→ REQUIRED ACTION
In full and without alteration, return the records below.

[[ SUPPLIED RECORDS open ]]

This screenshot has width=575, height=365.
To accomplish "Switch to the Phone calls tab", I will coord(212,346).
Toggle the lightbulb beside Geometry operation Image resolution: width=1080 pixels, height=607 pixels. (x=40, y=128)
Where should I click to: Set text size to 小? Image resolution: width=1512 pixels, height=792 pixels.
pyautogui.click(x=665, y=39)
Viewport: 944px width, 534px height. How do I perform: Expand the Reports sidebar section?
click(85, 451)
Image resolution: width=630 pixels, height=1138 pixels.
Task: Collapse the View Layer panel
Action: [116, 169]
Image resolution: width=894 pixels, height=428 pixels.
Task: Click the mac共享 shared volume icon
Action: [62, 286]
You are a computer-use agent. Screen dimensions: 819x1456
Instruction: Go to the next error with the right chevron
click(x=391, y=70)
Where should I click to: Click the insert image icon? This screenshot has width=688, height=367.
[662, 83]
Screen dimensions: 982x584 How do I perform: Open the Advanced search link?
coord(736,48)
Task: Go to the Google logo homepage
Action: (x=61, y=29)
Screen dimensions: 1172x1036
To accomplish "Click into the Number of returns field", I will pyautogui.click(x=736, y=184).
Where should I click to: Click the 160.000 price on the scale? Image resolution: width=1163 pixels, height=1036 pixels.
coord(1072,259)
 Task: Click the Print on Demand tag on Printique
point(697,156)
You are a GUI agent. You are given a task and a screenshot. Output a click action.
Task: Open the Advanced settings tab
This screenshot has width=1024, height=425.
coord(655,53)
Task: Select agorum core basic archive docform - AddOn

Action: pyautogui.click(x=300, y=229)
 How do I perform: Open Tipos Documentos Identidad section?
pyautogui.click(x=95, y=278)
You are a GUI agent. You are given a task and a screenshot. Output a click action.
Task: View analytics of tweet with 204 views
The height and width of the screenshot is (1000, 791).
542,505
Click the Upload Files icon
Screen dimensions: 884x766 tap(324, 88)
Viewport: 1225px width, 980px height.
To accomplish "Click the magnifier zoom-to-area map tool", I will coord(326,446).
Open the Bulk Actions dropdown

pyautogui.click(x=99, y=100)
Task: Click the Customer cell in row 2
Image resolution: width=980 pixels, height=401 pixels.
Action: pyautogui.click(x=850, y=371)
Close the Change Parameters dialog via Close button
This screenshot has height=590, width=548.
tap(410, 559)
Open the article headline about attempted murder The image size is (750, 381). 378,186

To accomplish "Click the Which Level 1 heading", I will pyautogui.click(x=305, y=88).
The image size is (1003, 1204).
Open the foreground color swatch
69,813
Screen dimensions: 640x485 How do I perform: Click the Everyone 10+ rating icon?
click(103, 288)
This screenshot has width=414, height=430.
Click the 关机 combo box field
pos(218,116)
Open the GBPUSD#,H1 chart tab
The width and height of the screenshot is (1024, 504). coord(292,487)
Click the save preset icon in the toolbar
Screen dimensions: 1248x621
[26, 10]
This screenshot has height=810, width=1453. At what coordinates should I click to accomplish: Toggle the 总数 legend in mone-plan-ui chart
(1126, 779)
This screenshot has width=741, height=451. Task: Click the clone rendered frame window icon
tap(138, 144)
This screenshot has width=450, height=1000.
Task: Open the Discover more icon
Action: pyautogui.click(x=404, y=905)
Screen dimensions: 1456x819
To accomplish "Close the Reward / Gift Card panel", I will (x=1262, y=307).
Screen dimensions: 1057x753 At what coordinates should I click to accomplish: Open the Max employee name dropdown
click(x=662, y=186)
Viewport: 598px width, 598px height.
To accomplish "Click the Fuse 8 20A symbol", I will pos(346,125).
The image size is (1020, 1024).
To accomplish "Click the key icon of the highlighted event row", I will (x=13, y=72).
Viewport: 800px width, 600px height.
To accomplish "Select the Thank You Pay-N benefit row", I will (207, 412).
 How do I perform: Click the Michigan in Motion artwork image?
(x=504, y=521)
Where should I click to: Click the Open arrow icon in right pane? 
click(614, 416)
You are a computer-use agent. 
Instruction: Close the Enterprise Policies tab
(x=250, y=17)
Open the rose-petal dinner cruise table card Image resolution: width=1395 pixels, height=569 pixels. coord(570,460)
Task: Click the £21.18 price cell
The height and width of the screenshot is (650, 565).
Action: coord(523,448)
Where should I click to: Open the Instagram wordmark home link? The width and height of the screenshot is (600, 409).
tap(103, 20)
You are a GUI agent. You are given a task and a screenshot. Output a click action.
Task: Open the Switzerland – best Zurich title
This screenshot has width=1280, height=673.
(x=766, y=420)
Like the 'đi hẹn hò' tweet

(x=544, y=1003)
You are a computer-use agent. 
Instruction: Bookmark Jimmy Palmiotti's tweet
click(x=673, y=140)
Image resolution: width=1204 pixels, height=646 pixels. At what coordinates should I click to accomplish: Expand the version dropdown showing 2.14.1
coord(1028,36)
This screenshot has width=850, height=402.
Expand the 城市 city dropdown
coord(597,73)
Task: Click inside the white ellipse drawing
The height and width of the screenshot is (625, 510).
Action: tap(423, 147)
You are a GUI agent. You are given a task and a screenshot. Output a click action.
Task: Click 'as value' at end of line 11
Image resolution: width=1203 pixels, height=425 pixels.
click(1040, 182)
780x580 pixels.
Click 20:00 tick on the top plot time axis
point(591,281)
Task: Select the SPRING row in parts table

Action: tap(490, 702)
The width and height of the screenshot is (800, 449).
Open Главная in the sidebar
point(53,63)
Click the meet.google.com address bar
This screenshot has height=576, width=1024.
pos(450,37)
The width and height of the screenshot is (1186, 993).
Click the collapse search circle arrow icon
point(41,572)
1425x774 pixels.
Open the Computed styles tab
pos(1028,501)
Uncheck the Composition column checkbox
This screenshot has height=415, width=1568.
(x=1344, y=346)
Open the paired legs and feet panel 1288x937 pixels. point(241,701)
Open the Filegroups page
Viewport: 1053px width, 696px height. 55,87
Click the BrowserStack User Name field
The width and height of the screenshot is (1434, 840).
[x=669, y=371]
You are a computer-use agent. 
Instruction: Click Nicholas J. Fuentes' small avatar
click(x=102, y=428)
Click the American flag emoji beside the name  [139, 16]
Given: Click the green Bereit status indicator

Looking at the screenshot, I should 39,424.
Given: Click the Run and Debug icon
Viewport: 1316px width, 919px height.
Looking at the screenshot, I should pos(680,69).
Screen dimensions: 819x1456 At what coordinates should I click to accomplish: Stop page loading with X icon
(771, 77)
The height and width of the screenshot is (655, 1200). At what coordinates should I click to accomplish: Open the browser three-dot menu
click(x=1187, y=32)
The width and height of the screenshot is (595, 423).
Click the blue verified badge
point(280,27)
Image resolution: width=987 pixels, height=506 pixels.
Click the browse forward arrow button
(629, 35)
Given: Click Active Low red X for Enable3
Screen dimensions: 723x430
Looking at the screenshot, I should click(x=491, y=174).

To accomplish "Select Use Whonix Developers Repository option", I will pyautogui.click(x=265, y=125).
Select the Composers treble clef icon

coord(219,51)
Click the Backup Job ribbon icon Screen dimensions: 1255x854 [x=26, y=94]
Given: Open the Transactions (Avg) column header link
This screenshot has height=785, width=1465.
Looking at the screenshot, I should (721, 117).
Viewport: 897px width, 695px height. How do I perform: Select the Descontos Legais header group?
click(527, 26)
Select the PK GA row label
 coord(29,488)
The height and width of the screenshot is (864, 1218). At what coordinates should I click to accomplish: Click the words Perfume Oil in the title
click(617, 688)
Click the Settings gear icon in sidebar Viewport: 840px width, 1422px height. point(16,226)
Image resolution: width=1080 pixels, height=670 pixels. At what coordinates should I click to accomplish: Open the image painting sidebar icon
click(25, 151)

[[ SUPPLIED RECORDS closed ]]

→ EXERCISE SOLUTION
This screenshot has width=575, height=365.
To accomplish "Switch to the Phone calls tab", I will coord(212,346).
Toggle the lightbulb beside Geometry operation Image resolution: width=1080 pixels, height=607 pixels. (x=40, y=128)
Where should I click to: Set text size to 小? Image resolution: width=1512 pixels, height=792 pixels.
pyautogui.click(x=665, y=39)
Viewport: 944px width, 534px height. How do I perform: Expand the Reports sidebar section?
click(85, 451)
Image resolution: width=630 pixels, height=1138 pixels.
Task: Collapse the View Layer panel
Action: [116, 169]
Image resolution: width=894 pixels, height=428 pixels.
Task: Click the mac共享 shared volume icon
Action: [62, 286]
You are a computer-use agent. Screen dimensions: 819x1456
Instruction: Go to the next error with the right chevron
click(x=391, y=70)
Where should I click to: Click the insert image icon? This screenshot has width=688, height=367.
[662, 83]
Screen dimensions: 982x584 How do I perform: Open the Advanced search link?
coord(736,48)
Task: Go to the Google logo homepage
Action: (x=61, y=29)
Screen dimensions: 1172x1036
To accomplish "Click into the Number of returns field", I will pyautogui.click(x=736, y=184).
Where should I click to: Click the 160.000 price on the scale? Image resolution: width=1163 pixels, height=1036 pixels.
coord(1072,259)
 Task: Click the Print on Demand tag on Printique
point(697,156)
You are a GUI agent. You are given a task and a screenshot. Output a click action.
Task: Open the Advanced settings tab
This screenshot has width=1024, height=425.
coord(655,53)
Task: Select agorum core basic archive docform - AddOn

Action: pyautogui.click(x=300, y=229)
 How do I perform: Open Tipos Documentos Identidad section?
pyautogui.click(x=95, y=278)
You are a GUI agent. You are given a task and a screenshot. Output a click action.
Task: View analytics of tweet with 204 views
The height and width of the screenshot is (1000, 791).
542,505
Click the Upload Files icon
Screen dimensions: 884x766 tap(324, 88)
Viewport: 1225px width, 980px height.
To accomplish "Click the magnifier zoom-to-area map tool", I will coord(326,446).
Open the Bulk Actions dropdown

pyautogui.click(x=99, y=100)
Task: Click the Customer cell in row 2
Image resolution: width=980 pixels, height=401 pixels.
Action: pyautogui.click(x=850, y=371)
Close the Change Parameters dialog via Close button
This screenshot has height=590, width=548.
tap(410, 559)
Open the article headline about attempted murder The image size is (750, 381). 378,186

To accomplish "Click the Which Level 1 heading", I will pyautogui.click(x=305, y=88).
The image size is (1003, 1204).
Open the foreground color swatch
69,813
Screen dimensions: 640x485 How do I perform: Click the Everyone 10+ rating icon?
click(103, 288)
This screenshot has width=414, height=430.
Click the 关机 combo box field
pos(218,116)
Open the GBPUSD#,H1 chart tab
The width and height of the screenshot is (1024, 504). coord(292,487)
Click the save preset icon in the toolbar
Screen dimensions: 1248x621
[26, 10]
This screenshot has height=810, width=1453. At what coordinates should I click to accomplish: Toggle the 总数 legend in mone-plan-ui chart
(1126, 779)
This screenshot has width=741, height=451. Task: Click the clone rendered frame window icon
tap(138, 144)
This screenshot has width=450, height=1000.
Task: Open the Discover more icon
Action: pyautogui.click(x=404, y=905)
Screen dimensions: 1456x819
To accomplish "Close the Reward / Gift Card panel", I will (x=1262, y=307).
Screen dimensions: 1057x753 At what coordinates should I click to accomplish: Open the Max employee name dropdown
click(x=662, y=186)
Viewport: 598px width, 598px height.
To accomplish "Click the Fuse 8 20A symbol", I will pos(346,125).
The image size is (1020, 1024).
To accomplish "Click the key icon of the highlighted event row", I will (x=13, y=72).
Viewport: 800px width, 600px height.
To accomplish "Select the Thank You Pay-N benefit row", I will (207, 412).
 How do I perform: Click the Michigan in Motion artwork image?
(x=504, y=521)
Where should I click to: Click the Open arrow icon in right pane? 
click(614, 416)
You are a computer-use agent. 
Instruction: Close the Enterprise Policies tab
(x=250, y=17)
Open the rose-petal dinner cruise table card Image resolution: width=1395 pixels, height=569 pixels. coord(570,460)
Task: Click the £21.18 price cell
The height and width of the screenshot is (650, 565).
Action: coord(523,448)
Where should I click to: Open the Instagram wordmark home link? The width and height of the screenshot is (600, 409).
tap(103, 20)
You are a GUI agent. You are given a task and a screenshot. Output a click action.
Task: Open the Switzerland – best Zurich title
This screenshot has width=1280, height=673.
(x=766, y=420)
Like the 'đi hẹn hò' tweet

(x=544, y=1003)
You are a computer-use agent. 
Instruction: Bookmark Jimmy Palmiotti's tweet
click(x=673, y=140)
Image resolution: width=1204 pixels, height=646 pixels. At what coordinates should I click to accomplish: Expand the version dropdown showing 2.14.1
coord(1028,36)
This screenshot has width=850, height=402.
Expand the 城市 city dropdown
coord(597,73)
Task: Click inside the white ellipse drawing
The height and width of the screenshot is (625, 510).
Action: tap(423, 147)
You are a GUI agent. You are given a task and a screenshot. Output a click action.
Task: Click 'as value' at end of line 11
Image resolution: width=1203 pixels, height=425 pixels.
click(1040, 182)
780x580 pixels.
Click 20:00 tick on the top plot time axis
point(591,281)
Task: Select the SPRING row in parts table

Action: tap(490, 702)
The width and height of the screenshot is (800, 449).
Open Главная in the sidebar
point(53,63)
Click the meet.google.com address bar
This screenshot has height=576, width=1024.
pos(450,37)
The width and height of the screenshot is (1186, 993).
Click the collapse search circle arrow icon
point(41,572)
1425x774 pixels.
Open the Computed styles tab
pos(1028,501)
Uncheck the Composition column checkbox
This screenshot has height=415, width=1568.
(x=1344, y=346)
Open the paired legs and feet panel 1288x937 pixels. point(241,701)
Open the Filegroups page
Viewport: 1053px width, 696px height. 55,87
Click the BrowserStack User Name field
The width and height of the screenshot is (1434, 840).
[x=669, y=371]
You are a computer-use agent. 
Instruction: Click Nicholas J. Fuentes' small avatar
click(x=102, y=428)
Click the American flag emoji beside the name  [139, 16]
Given: Click the green Bereit status indicator

Looking at the screenshot, I should 39,424.
Given: Click the Run and Debug icon
Viewport: 1316px width, 919px height.
Looking at the screenshot, I should pos(680,69).
Screen dimensions: 819x1456 At what coordinates should I click to accomplish: Stop page loading with X icon
(771, 77)
The height and width of the screenshot is (655, 1200). At what coordinates should I click to accomplish: Open the browser three-dot menu
click(x=1187, y=32)
The width and height of the screenshot is (595, 423).
Click the blue verified badge
point(280,27)
Image resolution: width=987 pixels, height=506 pixels.
Click the browse forward arrow button
(629, 35)
Given: Click Active Low red X for Enable3
Screen dimensions: 723x430
Looking at the screenshot, I should click(x=491, y=174).

To accomplish "Select Use Whonix Developers Repository option", I will pyautogui.click(x=265, y=125).
Select the Composers treble clef icon

coord(219,51)
Click the Backup Job ribbon icon Screen dimensions: 1255x854 [x=26, y=94]
Given: Open the Transactions (Avg) column header link
This screenshot has height=785, width=1465.
Looking at the screenshot, I should (721, 117).
Viewport: 897px width, 695px height. How do I perform: Select the Descontos Legais header group?
click(527, 26)
Select the PK GA row label
 coord(29,488)
The height and width of the screenshot is (864, 1218). At what coordinates should I click to accomplish: Click the words Perfume Oil in the title
click(617, 688)
Click the Settings gear icon in sidebar Viewport: 840px width, 1422px height. point(16,226)
Image resolution: width=1080 pixels, height=670 pixels. At what coordinates should I click to accomplish: Open the image painting sidebar icon
click(25, 151)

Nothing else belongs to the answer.